Consumer harm related to studios, dresses, and makeup (hereafter SDM) is increasing. Critics say the government needs to establish a statistics-based management system.
According to data submitted by the National Tax Service and the Fair Trade Commission to People Power Party lawmaker Lee In-seon of the National Assembly's Strategy and Finance Committee on the 30th, reports of violations of the obligation to issue cash receipts related to SDM, weddings, and ceremonies totaled 1,178 last year (preliminary). That is about five times higher than the previous year. During the same period, the number of cases caught rose from 125 to 237. So far this year, through the end of August, there were 277 reports and 92 cases caught.
Earlier, on Apr. 4, the Fair Trade Commission enacted a "standard contract for wedding planners" to reduce consumer harm. But it has not been properly followed in the field.
The Korea Consumer Agency (KCA) analyzed the standard contracts of 14 wedding preparation agencies where harm was reported after the standard contract was enacted and six companies surveyed for prices, and found unfair terms in all of them. Nineteen companies listed essential options such as ▲ photo file purchase fees ▲ dress fitting fees as separate items rather than basic services. Thirteen companies did not specify option prices and marked them as "separate."
The KCA plans to share these findings with the Fair Trade Commission. An FTC official said, "The standard contract is only a recommendation to establish a sound transaction order and cannot be enforced on businesses," but added, "We are pushing to revise the notice to require wedding service businesses to disclose their fee structures and refund standards so consumers do not receive unreasonable services."
In addition, SDM does not have its own primary industry code, revealing gaps in oversight. Dress lending falls under "clothing lending business," and studio photography falls under "photo processing," scattering the data. As a result, tax audits, consumer harm reports, and enforcement data are not linked and are managed separately.
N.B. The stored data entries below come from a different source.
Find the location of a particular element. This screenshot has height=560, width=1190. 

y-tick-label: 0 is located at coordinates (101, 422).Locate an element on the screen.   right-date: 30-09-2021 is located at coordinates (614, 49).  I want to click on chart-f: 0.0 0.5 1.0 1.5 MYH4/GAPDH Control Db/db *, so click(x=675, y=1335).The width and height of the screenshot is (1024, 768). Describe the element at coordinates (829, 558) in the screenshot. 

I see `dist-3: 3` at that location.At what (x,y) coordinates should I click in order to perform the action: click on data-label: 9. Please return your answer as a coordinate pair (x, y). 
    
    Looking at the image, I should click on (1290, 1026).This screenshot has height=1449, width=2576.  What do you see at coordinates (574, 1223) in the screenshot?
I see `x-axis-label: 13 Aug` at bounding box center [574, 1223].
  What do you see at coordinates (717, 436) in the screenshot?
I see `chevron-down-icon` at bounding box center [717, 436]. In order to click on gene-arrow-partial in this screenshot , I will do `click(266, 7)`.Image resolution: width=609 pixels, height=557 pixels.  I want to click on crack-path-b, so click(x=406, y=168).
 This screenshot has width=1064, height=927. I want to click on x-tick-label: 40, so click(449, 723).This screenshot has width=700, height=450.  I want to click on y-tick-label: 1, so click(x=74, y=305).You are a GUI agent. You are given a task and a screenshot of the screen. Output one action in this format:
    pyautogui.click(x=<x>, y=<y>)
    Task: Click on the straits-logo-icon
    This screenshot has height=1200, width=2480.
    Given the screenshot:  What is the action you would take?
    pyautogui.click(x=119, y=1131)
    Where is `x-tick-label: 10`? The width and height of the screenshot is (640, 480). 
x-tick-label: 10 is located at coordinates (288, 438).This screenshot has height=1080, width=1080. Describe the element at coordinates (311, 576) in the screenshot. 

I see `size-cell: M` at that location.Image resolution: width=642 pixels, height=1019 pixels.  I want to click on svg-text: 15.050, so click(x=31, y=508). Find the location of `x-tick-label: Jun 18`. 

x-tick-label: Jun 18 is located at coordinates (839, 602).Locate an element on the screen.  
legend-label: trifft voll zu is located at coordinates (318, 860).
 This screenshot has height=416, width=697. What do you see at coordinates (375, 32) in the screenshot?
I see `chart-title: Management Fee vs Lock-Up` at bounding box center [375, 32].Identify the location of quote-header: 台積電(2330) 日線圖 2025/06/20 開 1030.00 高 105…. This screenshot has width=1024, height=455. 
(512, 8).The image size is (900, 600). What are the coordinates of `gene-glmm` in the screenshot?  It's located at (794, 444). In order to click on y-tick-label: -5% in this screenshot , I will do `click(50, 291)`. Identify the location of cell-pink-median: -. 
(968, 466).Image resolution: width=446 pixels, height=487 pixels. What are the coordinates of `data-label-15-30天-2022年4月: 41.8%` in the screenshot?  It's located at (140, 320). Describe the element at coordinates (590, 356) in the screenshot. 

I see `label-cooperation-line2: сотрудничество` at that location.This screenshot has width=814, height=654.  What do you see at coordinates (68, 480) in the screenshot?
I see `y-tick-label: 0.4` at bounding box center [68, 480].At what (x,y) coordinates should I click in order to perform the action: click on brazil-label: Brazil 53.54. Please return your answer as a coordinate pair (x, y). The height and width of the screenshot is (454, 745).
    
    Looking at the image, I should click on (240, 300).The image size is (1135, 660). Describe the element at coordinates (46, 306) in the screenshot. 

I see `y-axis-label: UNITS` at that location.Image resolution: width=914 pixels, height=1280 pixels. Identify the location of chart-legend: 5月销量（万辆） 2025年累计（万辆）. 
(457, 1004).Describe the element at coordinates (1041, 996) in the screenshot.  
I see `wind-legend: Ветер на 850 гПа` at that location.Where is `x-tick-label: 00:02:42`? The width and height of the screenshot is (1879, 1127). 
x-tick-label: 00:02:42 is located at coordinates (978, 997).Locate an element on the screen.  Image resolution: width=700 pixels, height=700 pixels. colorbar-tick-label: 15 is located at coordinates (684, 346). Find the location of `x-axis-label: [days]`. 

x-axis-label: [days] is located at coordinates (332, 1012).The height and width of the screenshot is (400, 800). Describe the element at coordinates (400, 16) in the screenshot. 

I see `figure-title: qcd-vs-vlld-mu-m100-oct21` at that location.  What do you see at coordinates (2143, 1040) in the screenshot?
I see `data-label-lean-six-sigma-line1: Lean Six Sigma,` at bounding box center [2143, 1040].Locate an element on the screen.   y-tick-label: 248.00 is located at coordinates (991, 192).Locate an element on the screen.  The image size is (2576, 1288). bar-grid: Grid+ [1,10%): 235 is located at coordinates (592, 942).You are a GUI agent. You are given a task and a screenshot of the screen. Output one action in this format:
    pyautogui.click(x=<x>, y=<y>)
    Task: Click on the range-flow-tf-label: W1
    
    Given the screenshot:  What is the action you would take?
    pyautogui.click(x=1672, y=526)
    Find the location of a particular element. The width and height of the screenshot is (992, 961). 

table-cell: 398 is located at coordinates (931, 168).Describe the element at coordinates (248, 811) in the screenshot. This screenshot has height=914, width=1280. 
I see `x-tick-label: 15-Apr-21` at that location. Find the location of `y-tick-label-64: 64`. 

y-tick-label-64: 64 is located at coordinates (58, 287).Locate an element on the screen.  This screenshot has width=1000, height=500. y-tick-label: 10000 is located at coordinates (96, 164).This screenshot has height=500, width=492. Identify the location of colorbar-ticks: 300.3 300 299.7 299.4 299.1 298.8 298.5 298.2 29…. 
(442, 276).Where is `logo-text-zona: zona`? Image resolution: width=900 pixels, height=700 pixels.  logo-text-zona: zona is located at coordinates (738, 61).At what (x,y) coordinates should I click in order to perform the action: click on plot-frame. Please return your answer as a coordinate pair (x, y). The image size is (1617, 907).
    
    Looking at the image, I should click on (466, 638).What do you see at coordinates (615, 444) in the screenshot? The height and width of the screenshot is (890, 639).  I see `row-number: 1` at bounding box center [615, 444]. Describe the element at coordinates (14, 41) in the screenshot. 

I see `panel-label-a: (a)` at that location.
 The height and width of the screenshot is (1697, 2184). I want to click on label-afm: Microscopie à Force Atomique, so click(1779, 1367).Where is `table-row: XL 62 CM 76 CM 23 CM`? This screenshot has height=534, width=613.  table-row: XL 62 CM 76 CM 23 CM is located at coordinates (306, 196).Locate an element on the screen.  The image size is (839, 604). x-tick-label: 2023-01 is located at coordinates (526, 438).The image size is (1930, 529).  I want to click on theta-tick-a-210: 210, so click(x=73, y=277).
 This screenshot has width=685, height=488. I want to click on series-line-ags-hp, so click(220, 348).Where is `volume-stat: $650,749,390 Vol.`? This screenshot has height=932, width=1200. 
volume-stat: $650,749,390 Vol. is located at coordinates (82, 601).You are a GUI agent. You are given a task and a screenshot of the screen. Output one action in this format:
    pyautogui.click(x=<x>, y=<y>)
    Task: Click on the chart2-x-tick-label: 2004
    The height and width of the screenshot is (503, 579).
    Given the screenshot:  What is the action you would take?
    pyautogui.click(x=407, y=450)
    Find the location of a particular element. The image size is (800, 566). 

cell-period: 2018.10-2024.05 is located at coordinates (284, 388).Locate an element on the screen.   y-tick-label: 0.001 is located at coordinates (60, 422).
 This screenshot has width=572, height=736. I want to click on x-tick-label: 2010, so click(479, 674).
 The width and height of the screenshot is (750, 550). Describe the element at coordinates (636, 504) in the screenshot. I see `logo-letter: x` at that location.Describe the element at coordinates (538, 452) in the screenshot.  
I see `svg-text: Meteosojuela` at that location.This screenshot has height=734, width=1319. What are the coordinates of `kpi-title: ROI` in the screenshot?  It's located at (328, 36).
For sole proprietors, income from the clothing lending business rose from 45.5 billion won in 2020 to 158.1 billion won in 2023, about a 3.5-fold increase over three years. During the same period, photo processing similarly increased from 48.5 billion won to 92 billion won, about double. Corporations show a similar trend.
A typical tax evasion method detected annually by the National Tax Service in the SDM industry is taking dress fitting fees and extra charges in cash on-site and failing to issue cash receipts. However, cases where such violations of the standard contract are actually reflected in tax audits are not being tallied.
Lee In-seon said, "We pointed out the same problem in last year's parliamentary audit, but the same answer keeps coming back that 'it is difficult to compile statistics because there is no specific primary industry code,'" adding, "Reports of harm on the ground are surging, so the government should swiftly establish a statistics-based management system."